Nobody likes being left in the dark. One of a project manager’s duties is to inform upper management of the status of your project. In order to do this, it is absolutely critical that you receive frequent updates from your team on their progress. Project Managers also need to be updated to make sure goals will be met on time and that every team member is operating effeciently.
In order to make these updates effective, you need to have a clear, defined process that is easy to follow and yet provides sufficient detail. Read on for more tips and a free template.
Process and a Template
A good process should include the following characteristics:
It is one-directional. The updates from the lowest level should be comprehensive enough that the project manager does not need to go back and ask for clarification or missing information.
It is timely. Set a rigid and strict deadline for receiving updates. Ensure there is enough buffer time to create the management update.
It is consistent. Using a project management template is the ideal way to get the team to provide status updates. Once people get the hang of it, they consistently know which areas to fill and what is expected from them. It is equally important to have to be consistent. Need something to get started? Try this weekly status report template available to download here.
There are no surprises. Any major issues should not be discovered or communicated only through this update process. Serious problems or issues should be brought to the project manager’s attention immediately.
It is documented. Regular updates are part of the project communication plan. Make sure that the process is clearly documented to include: who is part of this update, what is being updated, how it is being updated, why the update is happening, how often the updates happen and the channels in which it will take place.
Implementing the Weekly Updates
Even if the progress is small and updates minimal, it is still important to be getting the updates. These little pulse checks in the project ensure that as a project manager, you are on top of your game and there are no last-minute surprises. It also enables transparency of the project on all levels and can help you gauge whether there are any problems in the pipeline and to plan accordingly.

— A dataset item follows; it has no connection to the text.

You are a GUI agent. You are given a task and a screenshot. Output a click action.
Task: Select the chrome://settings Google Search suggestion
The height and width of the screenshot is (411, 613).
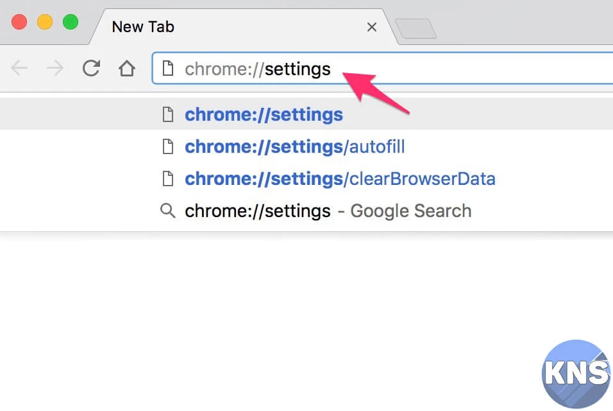click(x=328, y=211)
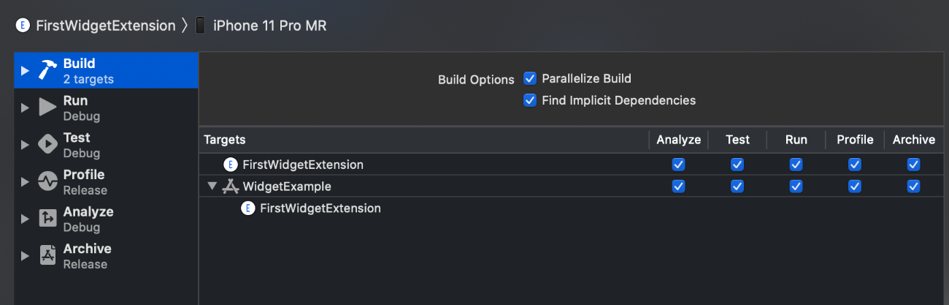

To implement this process, you need buy-in. Sit down all members of your team and brainstorm how you can effectively do this as a team. Have your templates distributed and get their feedback on framework and reporting details. This is equally important with management. You will need to ask them what level of details they are looking for and how often they want updates. By gathering user requirements for this “mini”-projects, you can merge the two to create a process that is universally accepted and acknowledged.